Mümtaz Soysal: Kriterler neyin nesi?

Mümtaz SOYSAL
Haberin Devamı

SANKİ Kudüs, Mekke yahut Vatikan, o Kopenhag denen kent; oranın adını taşıyan kriterler demeti de, sanki peygamberlerce, gökten inme vahiylerle yazılmış bir metin. Öylesine bir hava estirilmekte. Tam bir düşünce terörü.

Oysa, Avrupa Birliği'nin Haziran 1993 Kopenhag zirvesinde, özellikle aday olmaya heveslenen Doğu ve Orta Avrupa ülkeleri için ‘‘ölçüt’’ olarak sözü edilip Aralık 1995 Madrid zirvesinde onaylanan birtakım ilkeler söz konusudur.
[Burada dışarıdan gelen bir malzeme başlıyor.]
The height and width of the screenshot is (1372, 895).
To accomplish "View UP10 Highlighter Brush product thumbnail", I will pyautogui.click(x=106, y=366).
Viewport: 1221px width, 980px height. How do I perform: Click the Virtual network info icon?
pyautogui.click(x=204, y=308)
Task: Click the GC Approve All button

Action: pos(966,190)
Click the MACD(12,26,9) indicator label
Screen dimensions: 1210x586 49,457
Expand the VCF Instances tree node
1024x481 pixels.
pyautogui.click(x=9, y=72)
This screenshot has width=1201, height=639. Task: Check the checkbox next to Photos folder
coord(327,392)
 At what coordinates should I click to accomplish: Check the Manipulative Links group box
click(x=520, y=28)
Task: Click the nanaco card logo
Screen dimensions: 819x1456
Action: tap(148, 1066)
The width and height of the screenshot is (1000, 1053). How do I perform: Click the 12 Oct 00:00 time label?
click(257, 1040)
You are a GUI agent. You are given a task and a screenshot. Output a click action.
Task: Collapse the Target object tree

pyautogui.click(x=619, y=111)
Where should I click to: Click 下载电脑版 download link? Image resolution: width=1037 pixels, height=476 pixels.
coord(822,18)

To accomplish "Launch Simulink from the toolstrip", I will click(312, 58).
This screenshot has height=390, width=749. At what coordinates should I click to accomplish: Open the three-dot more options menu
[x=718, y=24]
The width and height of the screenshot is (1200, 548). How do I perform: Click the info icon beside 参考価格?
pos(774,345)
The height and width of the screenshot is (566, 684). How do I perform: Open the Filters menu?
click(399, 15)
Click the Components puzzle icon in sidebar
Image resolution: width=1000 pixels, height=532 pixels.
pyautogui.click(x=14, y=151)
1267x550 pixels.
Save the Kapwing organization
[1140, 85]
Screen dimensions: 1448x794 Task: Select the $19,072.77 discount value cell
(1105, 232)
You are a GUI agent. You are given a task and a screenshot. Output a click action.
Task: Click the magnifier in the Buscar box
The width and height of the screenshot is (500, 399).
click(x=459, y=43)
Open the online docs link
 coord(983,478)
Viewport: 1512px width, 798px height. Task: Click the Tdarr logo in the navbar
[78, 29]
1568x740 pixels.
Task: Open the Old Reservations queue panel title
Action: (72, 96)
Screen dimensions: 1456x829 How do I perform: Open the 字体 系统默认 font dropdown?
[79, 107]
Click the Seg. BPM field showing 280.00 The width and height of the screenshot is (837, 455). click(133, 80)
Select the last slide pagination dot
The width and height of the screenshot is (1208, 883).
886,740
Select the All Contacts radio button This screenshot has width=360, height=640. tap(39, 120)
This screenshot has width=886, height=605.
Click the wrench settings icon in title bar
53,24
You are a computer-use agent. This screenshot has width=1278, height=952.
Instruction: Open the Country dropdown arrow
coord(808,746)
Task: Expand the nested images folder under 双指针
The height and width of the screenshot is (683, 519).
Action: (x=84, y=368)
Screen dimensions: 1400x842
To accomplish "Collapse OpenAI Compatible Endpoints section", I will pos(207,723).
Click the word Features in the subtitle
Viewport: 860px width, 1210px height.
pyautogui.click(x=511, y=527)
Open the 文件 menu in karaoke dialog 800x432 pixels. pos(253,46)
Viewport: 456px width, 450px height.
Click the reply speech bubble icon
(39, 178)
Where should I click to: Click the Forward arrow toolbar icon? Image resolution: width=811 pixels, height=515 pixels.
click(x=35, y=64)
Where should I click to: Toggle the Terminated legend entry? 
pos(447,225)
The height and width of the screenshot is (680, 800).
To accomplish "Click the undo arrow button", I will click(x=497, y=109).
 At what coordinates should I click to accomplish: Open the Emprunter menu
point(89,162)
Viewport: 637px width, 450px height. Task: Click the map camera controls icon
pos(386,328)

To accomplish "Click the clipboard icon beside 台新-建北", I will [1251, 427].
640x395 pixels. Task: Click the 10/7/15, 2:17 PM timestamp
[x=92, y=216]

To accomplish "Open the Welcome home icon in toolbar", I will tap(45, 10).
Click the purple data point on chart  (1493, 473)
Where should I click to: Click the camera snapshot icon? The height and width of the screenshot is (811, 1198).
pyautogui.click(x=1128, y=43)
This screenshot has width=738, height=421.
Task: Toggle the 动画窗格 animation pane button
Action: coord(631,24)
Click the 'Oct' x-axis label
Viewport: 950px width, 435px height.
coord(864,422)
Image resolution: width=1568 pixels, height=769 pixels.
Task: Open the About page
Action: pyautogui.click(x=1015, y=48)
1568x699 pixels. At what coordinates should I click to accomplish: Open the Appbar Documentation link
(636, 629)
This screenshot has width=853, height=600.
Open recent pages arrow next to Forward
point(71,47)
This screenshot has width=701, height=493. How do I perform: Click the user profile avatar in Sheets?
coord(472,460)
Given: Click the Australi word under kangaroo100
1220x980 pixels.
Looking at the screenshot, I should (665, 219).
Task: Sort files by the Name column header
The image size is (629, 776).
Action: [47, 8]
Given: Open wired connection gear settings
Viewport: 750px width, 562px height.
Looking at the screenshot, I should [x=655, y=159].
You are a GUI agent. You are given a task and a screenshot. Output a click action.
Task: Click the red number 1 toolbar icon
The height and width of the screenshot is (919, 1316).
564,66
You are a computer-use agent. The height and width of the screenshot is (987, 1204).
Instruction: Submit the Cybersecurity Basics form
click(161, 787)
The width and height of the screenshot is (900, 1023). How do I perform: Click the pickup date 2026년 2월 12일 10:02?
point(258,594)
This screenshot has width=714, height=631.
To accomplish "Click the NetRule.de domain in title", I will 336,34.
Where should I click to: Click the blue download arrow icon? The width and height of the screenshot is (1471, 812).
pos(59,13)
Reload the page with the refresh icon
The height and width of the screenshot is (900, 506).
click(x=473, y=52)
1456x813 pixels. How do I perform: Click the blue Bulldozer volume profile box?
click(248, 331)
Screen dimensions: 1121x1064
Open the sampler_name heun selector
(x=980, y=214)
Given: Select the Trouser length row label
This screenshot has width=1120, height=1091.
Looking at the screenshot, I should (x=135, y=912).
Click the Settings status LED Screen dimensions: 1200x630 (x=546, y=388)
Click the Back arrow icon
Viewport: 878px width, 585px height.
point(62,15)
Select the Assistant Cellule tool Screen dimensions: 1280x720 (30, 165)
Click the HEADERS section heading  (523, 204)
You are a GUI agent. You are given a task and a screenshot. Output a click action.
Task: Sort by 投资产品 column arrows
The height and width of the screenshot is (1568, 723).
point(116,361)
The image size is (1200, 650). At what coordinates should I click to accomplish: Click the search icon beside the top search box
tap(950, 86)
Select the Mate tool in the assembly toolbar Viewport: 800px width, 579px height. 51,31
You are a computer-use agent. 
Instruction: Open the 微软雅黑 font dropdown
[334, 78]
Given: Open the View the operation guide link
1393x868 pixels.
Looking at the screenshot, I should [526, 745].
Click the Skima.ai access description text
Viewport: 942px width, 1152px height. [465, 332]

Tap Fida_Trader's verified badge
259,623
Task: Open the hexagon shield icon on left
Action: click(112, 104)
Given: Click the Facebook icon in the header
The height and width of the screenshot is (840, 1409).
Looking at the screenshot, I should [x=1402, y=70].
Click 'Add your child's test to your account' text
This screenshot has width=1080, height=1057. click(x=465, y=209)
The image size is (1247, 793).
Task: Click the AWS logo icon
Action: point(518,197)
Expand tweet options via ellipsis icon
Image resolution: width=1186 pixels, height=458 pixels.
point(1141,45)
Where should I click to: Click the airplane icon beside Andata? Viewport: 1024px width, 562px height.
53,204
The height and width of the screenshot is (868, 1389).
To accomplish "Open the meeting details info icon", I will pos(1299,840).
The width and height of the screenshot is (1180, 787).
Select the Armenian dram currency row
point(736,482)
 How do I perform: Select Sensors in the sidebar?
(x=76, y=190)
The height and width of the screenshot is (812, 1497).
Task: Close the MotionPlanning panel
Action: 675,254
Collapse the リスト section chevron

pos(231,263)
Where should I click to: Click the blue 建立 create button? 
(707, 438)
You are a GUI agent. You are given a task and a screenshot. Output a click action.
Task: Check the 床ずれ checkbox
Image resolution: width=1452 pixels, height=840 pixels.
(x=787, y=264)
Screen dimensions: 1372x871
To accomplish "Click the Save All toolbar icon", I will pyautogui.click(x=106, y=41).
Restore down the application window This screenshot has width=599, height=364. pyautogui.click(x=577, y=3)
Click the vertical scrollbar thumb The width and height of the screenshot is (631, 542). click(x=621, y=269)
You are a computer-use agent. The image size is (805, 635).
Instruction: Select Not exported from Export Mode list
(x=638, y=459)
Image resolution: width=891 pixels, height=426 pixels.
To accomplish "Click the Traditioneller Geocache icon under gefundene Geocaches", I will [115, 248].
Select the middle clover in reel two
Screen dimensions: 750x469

Yalnızca birer ilke demeti: yani, içeriği doldurulmamış, tartışmaya açık, yorumu bakış açısına, yere ve zamana göre sürekli değişen, değiştirilen, tamamlanmaya, geliştirilmeye muhtaç soyut tümceler.

Neler?

Birinci demet, siyasal niteliktedir: Demokrasiyi güvence altına alan istikrarlı bir kurumsal yapı, hukukun üstünlüğü ve azınlık haklarına saygı.

İkinci kriter demeti, ekonomik: İyi işleyen bir pazar ekonomisi, AB içindeki piyasa mekanizmalarının rekabetine dayanabilme gücü.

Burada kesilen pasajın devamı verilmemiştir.